Chronic cerebral hypoperfusion independently exacerbates cognitive impairment within the pathopoiesis of Parkinson's disease via microvascular pathologys

Publication date: 30 August 2017
Source:Behavioural Brain Research, Volume 333
Author(s): Hongmei Tang, Yuyuan Gao, Qingxi Zhang, Kun Nie, Ruiming Zhu, Liang Gao, Shujun Feng, Limin Wang, Jiehao Zhao, Zhiheng Huang, Yuhu Zhang, Lijuan Wang
To date, the role of microvascular pathology and chronic cerebral hypoperfusion (CHH) in the development of mild cognitive impairment in Parkinson's disease (PD-MCI) is unclear. Here, we investigated how the combined injury through interaction of CHH and 1-methyl-4-phenyl-1,2,3,6-tetrahydropyridine (MPTP) toxicity act as an exacerbating element to damagae cognitive fuction in a mouse model. In the present study, C57BL/6 mice underwent MPTP injection. Subjects were classified into a PD with normal cognitive performance (PDCN) group or a PD-MCI group using the Morris Water Maze test. Further, CHH was induced by stenosis of the bilateral common carotid arteries (BCCAs). Consequently, the animals were divided into 7 groups: they are control, sham, BCCAs, PDCN, PD-MCI, PDCN+BCCAs and PD-MCI+BCCAs.

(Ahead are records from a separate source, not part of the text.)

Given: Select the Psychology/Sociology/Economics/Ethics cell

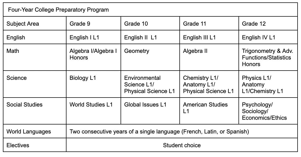Looking at the screenshot, I should (x=264, y=111).
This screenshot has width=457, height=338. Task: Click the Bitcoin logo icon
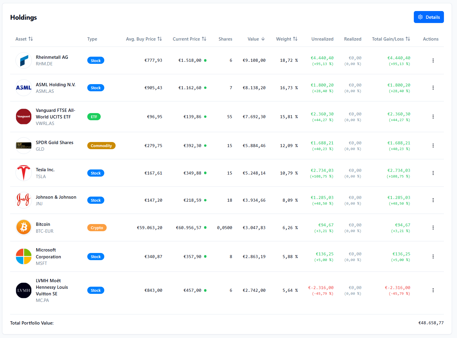point(24,228)
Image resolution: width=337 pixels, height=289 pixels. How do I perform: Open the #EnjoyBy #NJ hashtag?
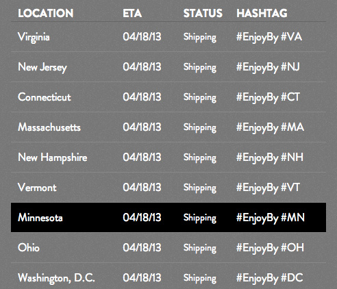click(x=268, y=67)
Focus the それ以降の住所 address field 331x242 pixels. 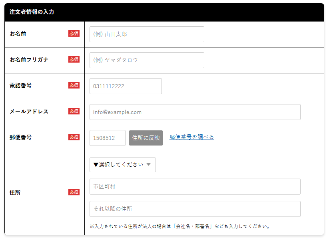(195, 209)
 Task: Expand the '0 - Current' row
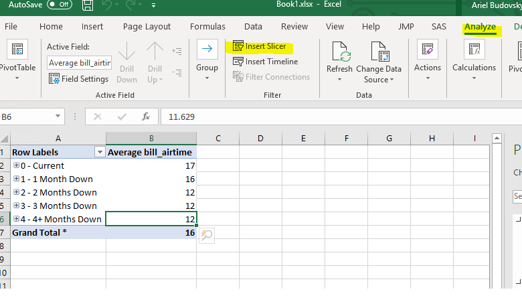click(x=16, y=165)
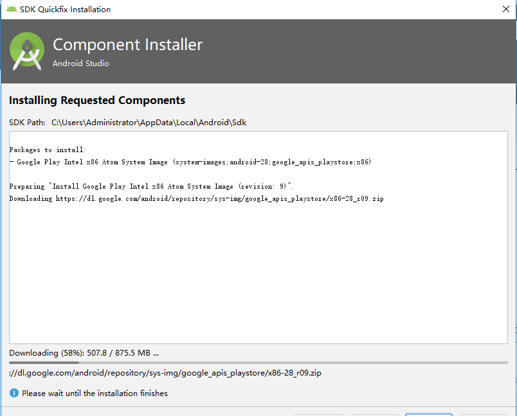Click the 'Downloading https://dl.google.com' log line

click(196, 198)
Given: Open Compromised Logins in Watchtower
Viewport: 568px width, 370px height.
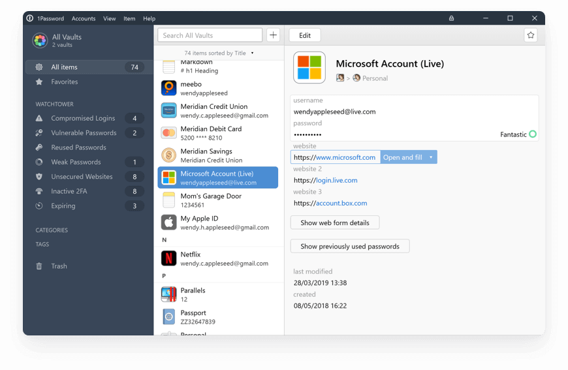Looking at the screenshot, I should pyautogui.click(x=83, y=118).
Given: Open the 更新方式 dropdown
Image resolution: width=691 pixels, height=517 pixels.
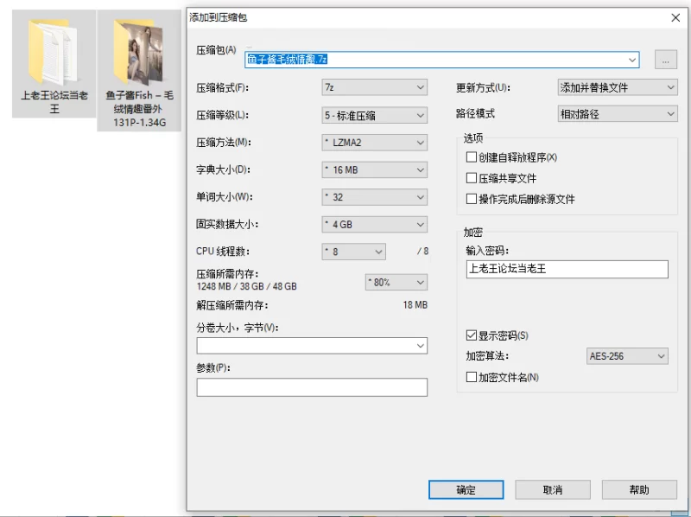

The Morris Water Maze test, open field test, histological investigation and western blotting were performed to analyze cerebral microvascular impairment in each group. The results showed that CHH and MPTP injection caused spatial memory and behavioral impairment, accompanied by microvascular impairment and down-regulation of ZO-1 and Occludin at the protein level compared to the control group. The above injuries were synergistically exacerbated in the PDCN+BCCAs group and the PD-MCI+BCCAs group, which paralleled the elevated expression of p-MAPK and p-Akt. In short, our data demonstrate that CHH and MPTP caused cognitive and microvascular impairment separately. Moreover, CHH may exacerbate cognitive impairment in a mouse model of PD. The study provides a new opportunity for understanding the pathogenesis of PD-MCI.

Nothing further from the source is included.